New York Mayor Bill de Blasio had harsh words for Republican leaders in an interview with Fusion’s Jorge Ramos today—and singled out his predecessor Rudy Giuliani.
“I think he’s a lost soul,” de Blasio told Ramos, excoriating the ex-mayor for standing by Donald Trump through controversy over controversy.
De Blasio said he had hoped Giuliani would be a “reformer” when he came into office in 1994. Instead, he said, “he turned into someone who used divisive racial politics on a regular basis to strengthen his hand and then it’s only gotten worse since he left New York City.”
“He continues to defend Trump even when it’s indefensible,” de Blasio said.
There’s no love lost between the two mayors, who have traded insults over the past few years. Giuliani has called de Blasio “ignorant” and blamed him for New York’s homeless problem, while de Blasio has accused Giuliani of “denigrating” black people. Last month, Giuliani said de Blasio was “kind of on Mars” after a homemade bomb in Manhattan injured 29 people. “He looked like he didn’t know what he was doing,” Giuliani told Circa.
During the final stretch of a presidential election between two New Yorkers, the mayor of the Big Apple all but gloated about the pandemonium that has gripped the Republican Party since the Washington Post published a now-infamous video of Trump bragging about sexual assault last week. De Blasio called the video the “final nail” in Trump’s coffin.
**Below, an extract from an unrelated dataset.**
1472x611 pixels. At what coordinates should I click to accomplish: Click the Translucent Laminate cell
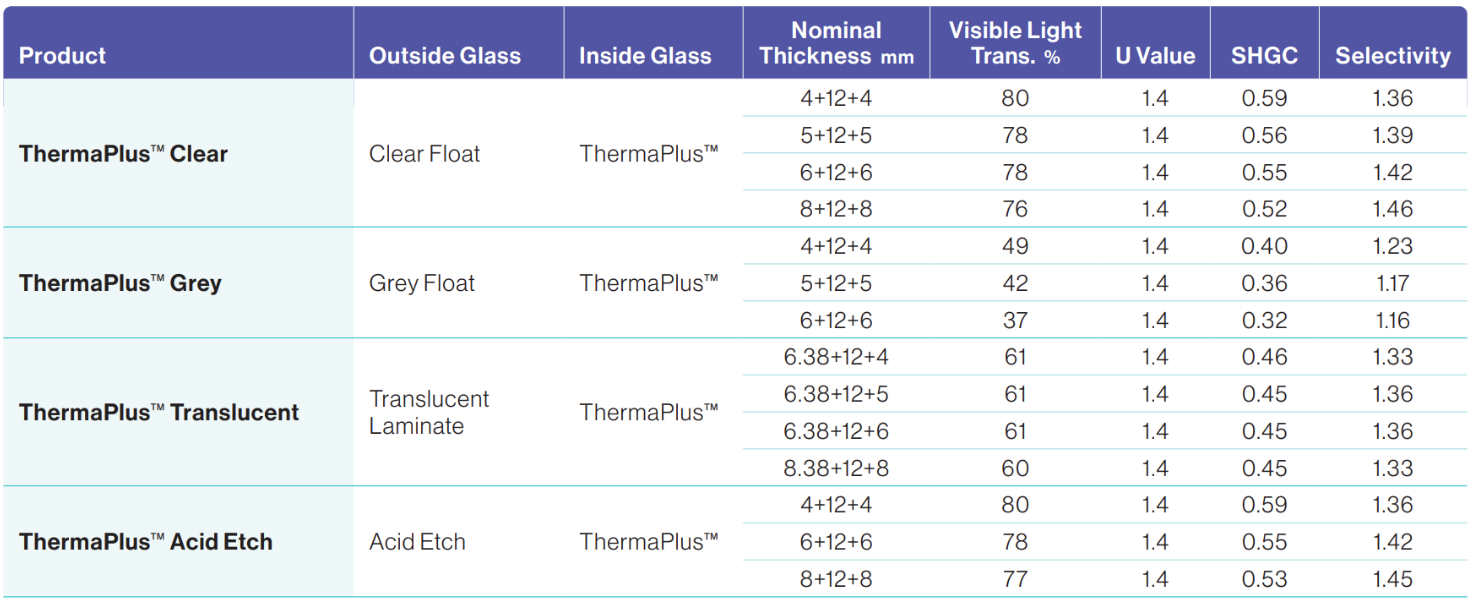tap(429, 412)
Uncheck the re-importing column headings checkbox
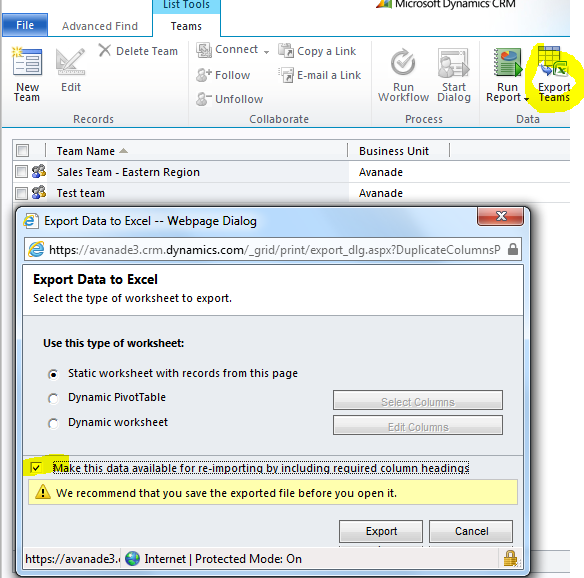Viewport: 584px width, 578px height. coord(36,468)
“The Republican Party is now sewing what they reaped,” he said. “All those Republican leaders who looked the other way or aided and abetted the Tea Party are now being paid back for it. All those Republican leaders who wouldn’t confront Donald Trump or endorsed him because it was politically convenient even though they knew he was racist and sexist—now they’re in a bind.”
Aside from presidential politics, de Blasio vowed that police body cameras would be “a very, very common sight on the streets in New York City the next few years.” Currently, not a single officer in New York wears a body camera, despite a judge ordering the establishment of a pilot program for cameras in 2013, the New York Times reported last week. A pilot program with 54 officers started in 2014 and ended this March.
De Blasio said that pinning cameras to the uniforms of the city’s nearly 36,000 officers presented “huge logistical and technological challenges” for the nation’s largest police force.
“We’re now in the process of ramping it up first to 1,000 officers in the course of the next year,” and then increasing from there, he told Ramos. “All the footage that they collect, we’re gonna have to figure out some standards for what we keep and what we don’t and for how long, so we’re working that.”
De Blasio also defended a controversial decision not to release emails between himself and several consultants who worked on his 2013 election campaign. The release of the emails under the city’s Freedom of Information law is the subject of a lawsuit by the news channel NY1 and the New York Post.
“I think there are people you’re allowed to have private conversations with [if] they’re your personal advisors,” de Blasio said. “It’s not the same thing as when you do business on behalf of the people. Of course there’s a whole range of things that we obligated to disclose and we should. But there’s still a place in this world to have some trusted souls who are your personal advisors.”